4. **The `Sync` refactor blocks on multiple deps the audit flagged separately.**
   - The `postgres::Client` API is `&mut`-only; making it `Sync` requires either `Mutex` (slow, see #1) or an async client (a much larger surface change).
   - `mysql::PooledConn` has the same problem.
   - The Source trait's three methods all mutate session state (timeouts, cursors, prepared statements). Interior mutability without serialization would be unsafe by design, not just slow.

5. **The `Send` bound is exactly what we need.** Workers move their `Source` into `thread::scope`. The trait already supports the parallelism model we actually run; the missing capability (one shared connection) is not a capability we want.

---

## Consequences

### Cost
- N-worker chunked exports open N connections. Documented in the `--parallel` flag help and in pgBouncer guidance.
- No "single-conn parallel" mode. Users who want one backend run sequentially (`--parallel 1`).

### Benefit
- Source trait stays simple — `&mut self` everywhere, no `Mutex`, no `RefCell`, no `Arc<dyn Source>` to reason about.
- Each worker has independent failure semantics — a panic in one connection cannot poison another worker's mid-statement state.
- Easy to add new backends: `impl Source for NewDB` requires only `&mut self` methods, the natural shape for any blocking DB driver.

---

## Considered Alternatives

### A. `Sync` via `Mutex<Client>` inside the impl

Prototyped. Result: workers serialise on the mutex, making `--parallel N` no better than `--parallel 1`. Rejected.

### B. `Sync` via async (tokio + tokio-postgres)

Requires rewriting Source as `async`. Knock-on changes:
- `BatchSink::on_batch` becomes async, propagating through `pipeline/sink.rs` and `format/parquet.rs` (which is sync today).
- `chunked/exec.rs` switches from `thread::scope` to `tokio::join!` / `JoinSet`.
- `Destination::write` is already sync (OpenDAL blocking layer); making it async would unwind the layered design.

Estimated effort: weeks.

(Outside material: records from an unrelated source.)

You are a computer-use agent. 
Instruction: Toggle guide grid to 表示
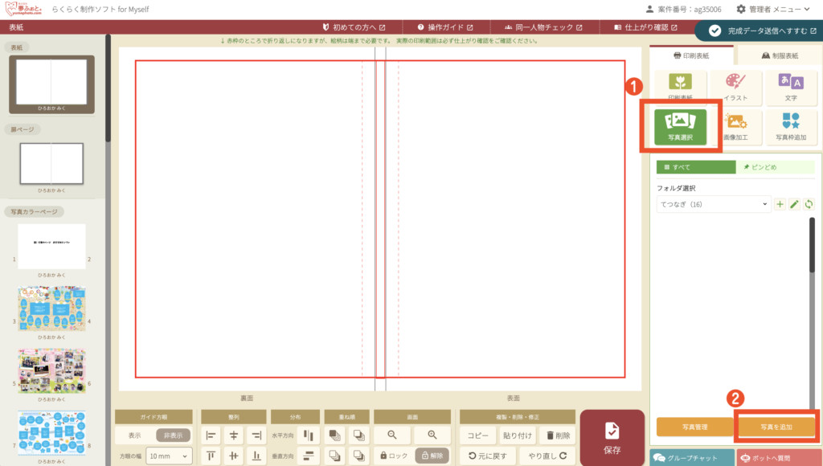(134, 435)
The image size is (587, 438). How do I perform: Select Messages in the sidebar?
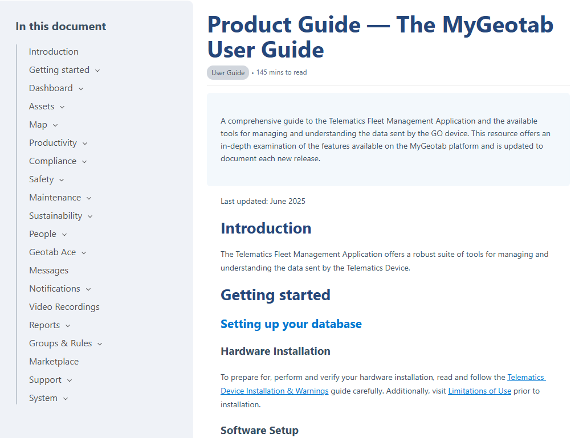click(48, 270)
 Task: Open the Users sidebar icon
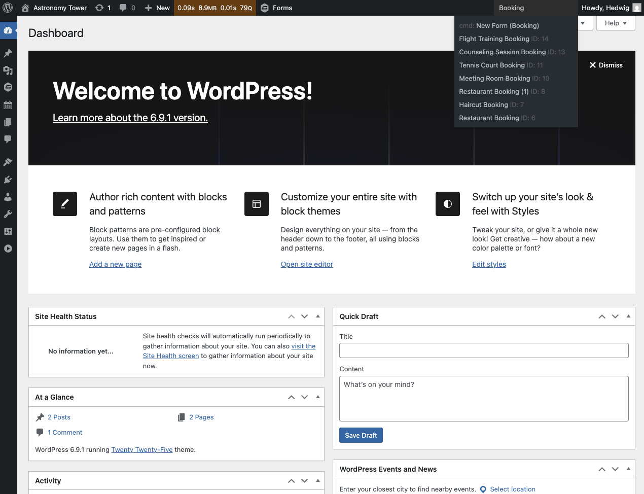pos(8,197)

Estimated value over current model: marginal — chunked workers already saturate the source DB's network and CPU; adding async coordination on top does not help.

Rejected for v0.5.x. Revisit if a future requirement (e.g. async incremental tailing, CDC-like consumption) needs async I/O for an unrelated reason.

### C. Lazy `Source` creation inside workers (current behaviour)

This is what we do. Each chunked worker calls `source::create_source(&plan.source)` inside `thread::scope` and owns its connection for the chunk's duration. `StateRef::Postgres(url)` propagates the connection string into workers without requiring shared state.

---

## When to revisit

Open a follow-up ADR if:
- A blocking SQL driver appears that is genuinely `Sync` without internal serialization (none currently exists for Postgres or MySQL).
- The whole pipeline migrates to async (would also affect [ADR-0010]0010-two-parallel-engines.md).
- Profiling shows connect handshakes dominating end-to-end latency on a real workload — currently far from the case (200K-row content_items chunked export: connect <50ms, query+stream 8s).